I think she would’ve made those decisions regardless. She is accountable to herself for having made those decisions, and she feels horrible about what she’s had to do, but she understands it was necessary. So I think maybe it felt not so much redemptive, but the whole purpose of her going forward is because she loves the family. Regardless of Rick throwing her out, she understood something about him. There is a bond and love between these survivors. This is all the family that they have, and it was her mission to reunite Judith with her father. She took a big chance going to Terminus. Again, just got lucky. She had one chance to get that firework into the fumes of that tank. Luck. Obviously, there’s something going on with her, as we see in the second episode. But I don’t think redemption was what she was after.

Does she really see everything working out the way it did as being the result of luck?
We echoed that in the second episode, where Carol is walking along with Daryl, and he says, “You helped save everybody,” and she was like, “No. We got lucky.” I think part of her stance right now is we can’t just get lucky. We can’t count on that. We have got to be so proactive. We have to be prepared and proactive.

When we talked to Scott Gimple about the premiere and Carol’s heroics, he said there is a price she will have to pay for being willing to take on everything she does, and that she’s aware of that and willing to pay it. In Episode 2, she seemed to have a hard time feeling comfortable with the group. Is that the price she has to pay for being willing to sacrifice for those people?
Yeah. I think it’s where her mindset is, [and] it may not be congruent with what’s going on now, with the new people. There’s this whole idea of getting to Washington, and they’re celebrating. That was a very surreal, strange scene, where they’re in the church and talking about going to D.C. They’re celebrating and looking forward, and Carol’s looking back at the door.

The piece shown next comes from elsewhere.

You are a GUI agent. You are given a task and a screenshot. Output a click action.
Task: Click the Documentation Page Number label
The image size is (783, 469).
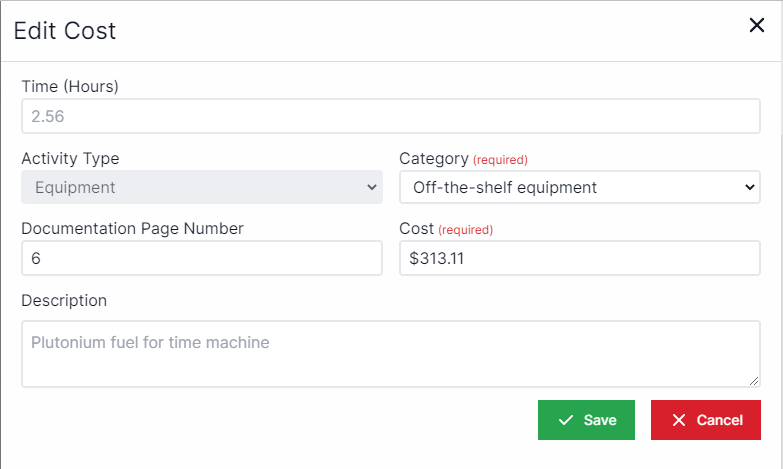[x=132, y=229]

Our guard can’t be down, so Carol is in such a different mindset. She doesn’t know if she belongs here. She says that to Daryl when he asks, “What are you doing?” She’s like, “I don’t know.”

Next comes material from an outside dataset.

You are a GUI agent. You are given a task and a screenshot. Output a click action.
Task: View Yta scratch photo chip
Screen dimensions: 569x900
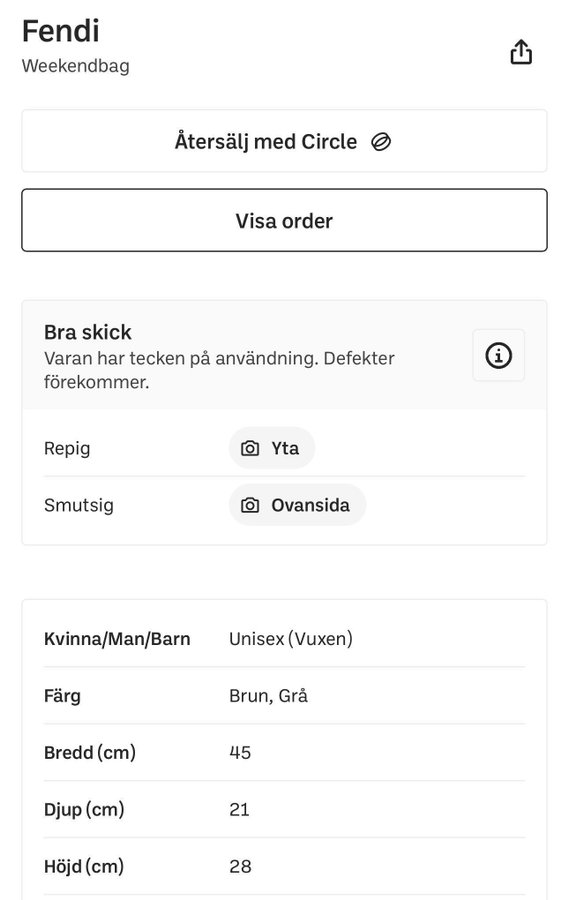272,448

Was she about to get in the car and drive away when Daryl happened upon her?
She’s contemplating things. She’s contemplating things, for sure.

Is she dealing with guilt, too? Is that why she agreed when Tyreese said they shouldn’t tell everyone what happened with Lizzie and Mika?
It’s more survivor’s guilt than it is, “Oh, I’ve done a terrible thing, and I just can’t live with myself.” She knew she had to do what she had to do. That’s where she’s at. She can’t be remorseful. She’s sorry that the world has come to this, that we’re all having to do horrible things that we never in our lives ever thought that we would or that we were even capable of doing. This is who we are now. This is what the world is. A lot of it’s very ugly. We don’t have time to think about it. We can’t rely on getting lucky. She also understands when Tyreese says, “I just need to forget about it,” and she pretty much verbatim said the same thing to Daryl. It’s not that she doesn’t want to talk about it. She can’t talk about it.

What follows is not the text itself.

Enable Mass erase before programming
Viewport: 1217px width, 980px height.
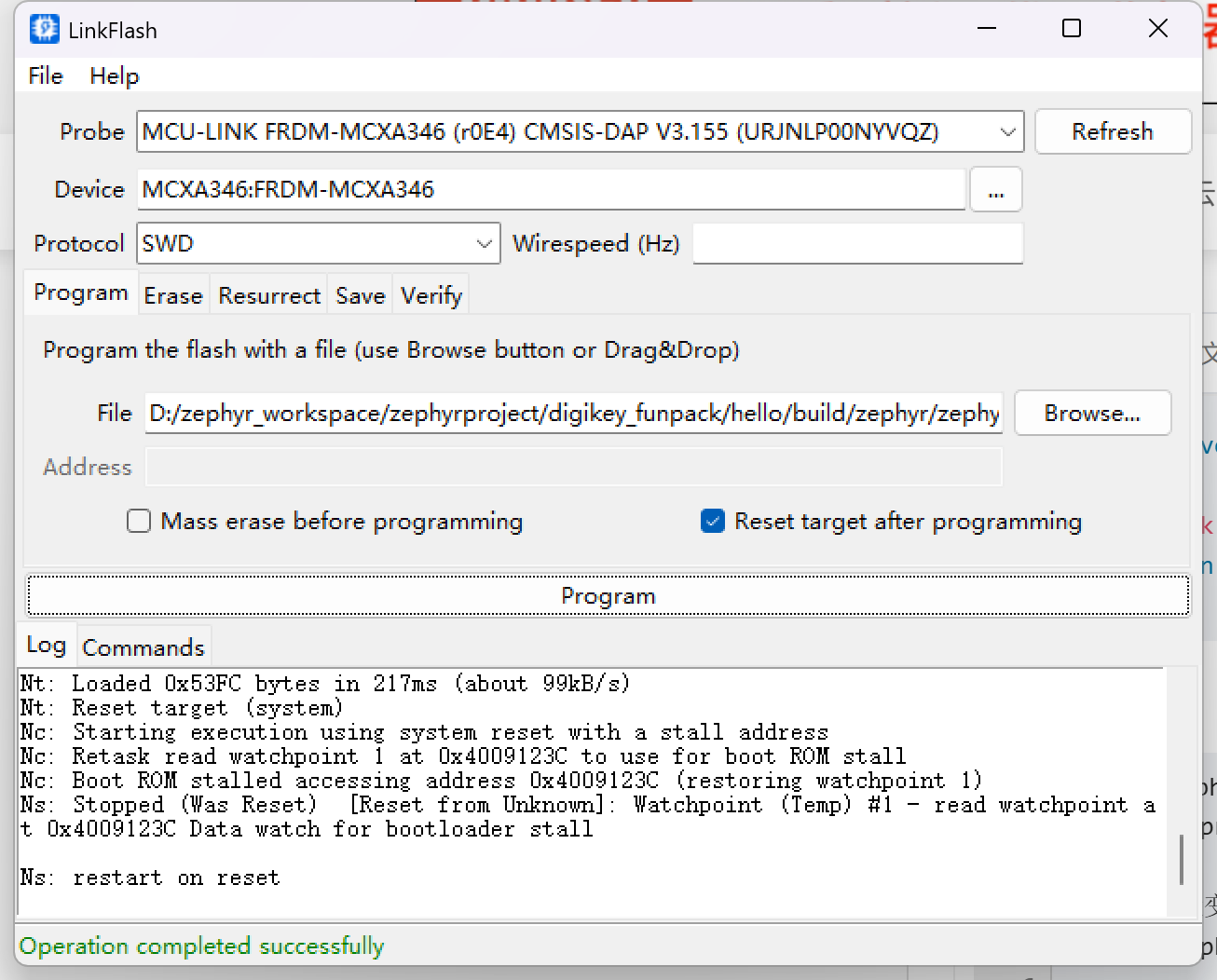click(139, 521)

If Tyreese had not asked her to keep what happened in “The Grove” secret, do you think Carol would have told everyone?
I think if anyone had asked, she would be ready to tell them. That’s where she’s at, as this illustrates to her and everyone else, this is as bad as it gets. This is where we are now. It was horrible, it broke her heart to pieces, and I’m sure it still does. But that’s the reality now. These things are so ugly, but that’s what we do now.

What can you say about Carol’s arc for the rest of the season?
Gosh. That’s tough. I think she’s…What is that old saying? “Nothing changes until it becomes what it is.” What is it?

The Walking Dead airs on Sundays, at 9 p.m. on AMC.